# [TAREA]
Indica qué vio Jorge Luis Borges en las páginas de la Biblia, según el texto sobre el escritor como demiurgo.

:: TEXTO EXTRAÍDO ::

El demiurgo-escritor está conteste con su papel de dios, y lo asume con gallardía y entrega todo de sí para estar a la altura de las circunstancias, y es precisamente esa “conciencia de sí” lo que lo atribula, lo que lo lleva a entregarse a la tarea creadora con una pasión que va más allá de lo obvio y de la lógica, que lo empuja a olvidarse de él mismo (o de ella) para hacerse parte y todo de lo narrado, para dejar su mundo personal atrás y abrirse sin reticencias a un espacio mágico, en donde habitan seres como los reales, pero que no lo son, aunque esos seres tengan nombres y biografías tomados de la vida misma, porque al ser incluidos en una trama novelesca, los convierte en seres literaturizados o de ficción, que son tan creíbles como los de carne y hueso, y para ello hablamos de la verosimilitud, y aquí está precisamente su encanto y su razón de ser: sentir que todo aquello sucede ante nuestros ojos, que los personajes están tan vivos como nosotros, que su esencia humana es la nuestra y entonces los amamos o los odiamos, pero jamás somos indiferentes frente a ellos, porque no es posible tamaña traición a nuestro pacto como lectores con el artífice de aquellas páginas.

El demiurgo-escritor nos hace guiños por doquier, juega con nosotros, interactúa y establece con cada uno una relación sutil, pero necesaria, a los fines de que estemos contestes y despiertos, a que demos el salto dentro de la página, a que entremos a formar parte de ese mundo de ficción, y cuando esto sucede, que suele ser a las primeras de cambio, pues nos atrapa sin remedio, nos fagocita y lo sabemos, pero nos entregamos a él como lo hace el amante a su pareja, y así de la mano con esos seres fantasmales y reales a la vez, recorremos las calles de ciudades desconocidas para nosotros, nos internamos en inhóspitos territorios, navegamos por inmensos mares, subimos a la cima de los grandes montes, nos topamos con seres extraordinarios en su beatitud o en su maldad, nos codeamos sin más con héroes y villanos, conocemos lo que se oculta tras las sombras, indagamos con inquietud en medio de la oscuridad de la noche y también nos regocijamos cuando el anhelado encuentro, o la verdad escondida, o el sueño imposible por maravilloso, se nos muestran como trofeos ante nuestros ojos.

Leemos cuento y novela, poesía y ensayo, y literatura en general, porque anhelamos ser sublimados por el encanto del creador, de lo contrario sería una tontería acercarnos a las páginas, amén de una pérdida de tiempo, pero sabemos que tras ellas nos aguardan cosas impensables en nuestro propio mundo, por lo menos en sus matices y derivaciones, y dejamos nuestra cotidianidad para abrir el libro y traspasar el umbral: y una vez dentro nos dejamos llevar por las palabras que se hacen imágenes, y sin darnos cuenta somos arrastrados por la corriente de lo contado y nos hacemos parte del cauce, vamos en una suerte de hipnosis viviendo mundos paralelos, cabalgando sucesos y realidades que nos impactan en su esencia, que hacen tambalear nuestras propias convicciones, que nos hacen entrever cuestiones en las que jamás habíamos reparado, y es precisamente allí en donde está la clave de la lectura: ser y no ser, estar y no estar, vivir o dejarse vivir, irnos pero al mismo quedarnos en la quietud del espacio en el que nos hallamos, y todo este portento y esta revelación son materializables gracias al poder de la palabra.
 
No en vano se nos cuenta en la Biblia que Dios, el gran demiurgo, creó todo con la palabra, y Jorge Luis Borges, en su atrevimiento, vio en aquellas páginas el súmmum de lo literario.

:::
:: EXTRACTO DE DATOS ::

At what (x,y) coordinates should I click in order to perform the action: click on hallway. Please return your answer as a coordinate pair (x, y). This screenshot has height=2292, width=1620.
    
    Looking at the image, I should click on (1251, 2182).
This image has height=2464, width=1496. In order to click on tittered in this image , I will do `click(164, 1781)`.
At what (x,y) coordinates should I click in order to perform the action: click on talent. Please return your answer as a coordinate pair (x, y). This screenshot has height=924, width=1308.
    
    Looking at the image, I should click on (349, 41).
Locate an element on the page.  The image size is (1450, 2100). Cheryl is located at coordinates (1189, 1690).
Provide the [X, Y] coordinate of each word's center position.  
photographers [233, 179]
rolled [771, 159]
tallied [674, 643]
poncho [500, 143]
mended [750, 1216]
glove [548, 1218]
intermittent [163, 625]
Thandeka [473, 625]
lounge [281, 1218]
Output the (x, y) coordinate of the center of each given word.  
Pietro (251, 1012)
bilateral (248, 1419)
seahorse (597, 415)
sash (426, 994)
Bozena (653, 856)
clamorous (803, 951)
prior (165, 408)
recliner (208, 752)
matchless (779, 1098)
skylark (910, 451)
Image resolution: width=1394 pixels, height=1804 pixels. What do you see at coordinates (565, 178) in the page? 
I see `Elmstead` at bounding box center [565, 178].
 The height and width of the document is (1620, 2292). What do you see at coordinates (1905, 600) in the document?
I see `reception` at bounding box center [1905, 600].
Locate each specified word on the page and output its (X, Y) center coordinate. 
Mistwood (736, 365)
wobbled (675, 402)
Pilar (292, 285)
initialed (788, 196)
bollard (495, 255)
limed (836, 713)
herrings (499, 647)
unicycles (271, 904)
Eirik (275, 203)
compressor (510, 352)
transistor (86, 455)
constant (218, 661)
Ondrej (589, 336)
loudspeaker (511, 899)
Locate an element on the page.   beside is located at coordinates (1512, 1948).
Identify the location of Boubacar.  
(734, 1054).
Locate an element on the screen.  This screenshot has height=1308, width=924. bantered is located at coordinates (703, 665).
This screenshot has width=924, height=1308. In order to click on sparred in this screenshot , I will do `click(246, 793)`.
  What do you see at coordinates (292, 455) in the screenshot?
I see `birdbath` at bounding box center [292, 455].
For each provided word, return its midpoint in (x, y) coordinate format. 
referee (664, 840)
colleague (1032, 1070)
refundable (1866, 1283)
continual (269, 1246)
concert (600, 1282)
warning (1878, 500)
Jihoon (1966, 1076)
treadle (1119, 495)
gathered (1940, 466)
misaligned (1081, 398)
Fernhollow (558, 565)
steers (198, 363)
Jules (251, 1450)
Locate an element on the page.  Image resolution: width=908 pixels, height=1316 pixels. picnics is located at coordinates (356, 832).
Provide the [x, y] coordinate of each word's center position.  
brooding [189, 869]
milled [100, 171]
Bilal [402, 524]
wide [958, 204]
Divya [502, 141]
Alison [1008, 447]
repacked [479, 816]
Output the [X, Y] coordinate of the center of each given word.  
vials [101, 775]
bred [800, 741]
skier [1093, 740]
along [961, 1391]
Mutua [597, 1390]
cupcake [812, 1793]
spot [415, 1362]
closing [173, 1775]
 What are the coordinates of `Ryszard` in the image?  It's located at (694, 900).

:::

# [RESPUESTA ESCRITA]
El súmmum de lo literario.